### What the task asks
Please copy out the items from the first one through the line containing "Juridice (823, 66)", request lines included, shifting every x and y coordinate in the answers by +48. Leave the numbers in the request lines unchanged.

### Records supplied
** BEGIN **
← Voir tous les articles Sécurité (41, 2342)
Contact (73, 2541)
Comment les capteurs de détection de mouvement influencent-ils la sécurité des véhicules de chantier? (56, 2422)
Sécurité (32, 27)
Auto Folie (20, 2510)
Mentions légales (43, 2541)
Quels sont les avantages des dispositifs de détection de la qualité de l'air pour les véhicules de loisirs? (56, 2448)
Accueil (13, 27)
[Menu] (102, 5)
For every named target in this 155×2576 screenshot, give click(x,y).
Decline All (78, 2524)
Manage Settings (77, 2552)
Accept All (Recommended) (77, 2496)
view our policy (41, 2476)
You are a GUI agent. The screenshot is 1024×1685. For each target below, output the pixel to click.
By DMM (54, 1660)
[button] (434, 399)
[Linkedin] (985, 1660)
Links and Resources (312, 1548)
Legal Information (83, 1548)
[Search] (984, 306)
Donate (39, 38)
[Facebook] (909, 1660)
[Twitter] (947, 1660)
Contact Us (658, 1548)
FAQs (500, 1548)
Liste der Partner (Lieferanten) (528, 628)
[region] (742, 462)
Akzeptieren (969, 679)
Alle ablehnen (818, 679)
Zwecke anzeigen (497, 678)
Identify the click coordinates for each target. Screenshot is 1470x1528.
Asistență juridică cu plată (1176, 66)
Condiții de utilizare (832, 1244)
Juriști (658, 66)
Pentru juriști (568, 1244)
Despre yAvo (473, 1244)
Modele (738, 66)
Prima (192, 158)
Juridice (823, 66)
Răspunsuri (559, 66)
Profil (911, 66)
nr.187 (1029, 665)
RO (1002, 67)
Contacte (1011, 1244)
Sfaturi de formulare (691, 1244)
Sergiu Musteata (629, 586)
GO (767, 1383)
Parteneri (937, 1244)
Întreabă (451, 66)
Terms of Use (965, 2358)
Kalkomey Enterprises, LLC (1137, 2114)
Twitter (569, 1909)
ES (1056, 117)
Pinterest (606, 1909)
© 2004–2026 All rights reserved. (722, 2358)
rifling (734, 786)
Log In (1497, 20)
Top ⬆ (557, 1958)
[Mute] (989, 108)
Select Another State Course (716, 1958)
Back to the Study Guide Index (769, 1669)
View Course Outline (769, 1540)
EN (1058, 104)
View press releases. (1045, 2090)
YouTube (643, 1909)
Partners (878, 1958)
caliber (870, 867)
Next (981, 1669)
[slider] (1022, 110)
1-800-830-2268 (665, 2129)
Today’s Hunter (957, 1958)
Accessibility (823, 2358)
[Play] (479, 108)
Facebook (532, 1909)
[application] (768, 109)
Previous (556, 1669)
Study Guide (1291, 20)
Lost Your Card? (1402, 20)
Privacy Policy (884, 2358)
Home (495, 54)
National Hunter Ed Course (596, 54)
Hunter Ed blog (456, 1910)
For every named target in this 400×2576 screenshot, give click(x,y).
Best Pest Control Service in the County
** END **
### Worked solution
← Voir tous les articles Sécurité (89, 2390)
Contact (121, 2589)
Comment les capteurs de détection de mouvement influencent-ils la sécurité des véhicules de chantier? (104, 2470)
Sécurité (80, 75)
Auto Folie (68, 2558)
Mentions légales (91, 2589)
Quels sont les avantages des dispositifs de détection de la qualité de l'air pour les véhicules de loisirs? (104, 2496)
Accueil (61, 75)
[Menu] (150, 53)
For every named target in this 155×2576 screenshot, give click(x,y).
Decline All (126, 2572)
Manage Settings (125, 2600)
Accept All (Recommended) (125, 2544)
view our policy (89, 2524)
You are a GUI agent. The screenshot is 1024×1685. For each target below, output the pixel to click.
By DMM (102, 1708)
[button] (482, 447)
[Linkedin] (1033, 1708)
Links and Resources (360, 1596)
Legal Information (131, 1596)
[Search] (1032, 354)
Donate (87, 86)
[Facebook] (957, 1708)
[Twitter] (995, 1708)
Contact Us (706, 1596)
FAQs (548, 1596)
Liste der Partner (Lieferanten) (576, 676)
[region] (790, 510)
Akzeptieren (1017, 727)
Alle ablehnen (866, 727)
Zwecke anzeigen (545, 726)
Identify the click coordinates for each target. Screenshot is 1470x1528.
Asistență juridică cu plată (1224, 114)
Condiții de utilizare (880, 1292)
Juriști (706, 114)
Pentru juriști (616, 1292)
Despre yAvo (521, 1292)
Modele (786, 114)
Prima (240, 206)
Juridice (871, 114)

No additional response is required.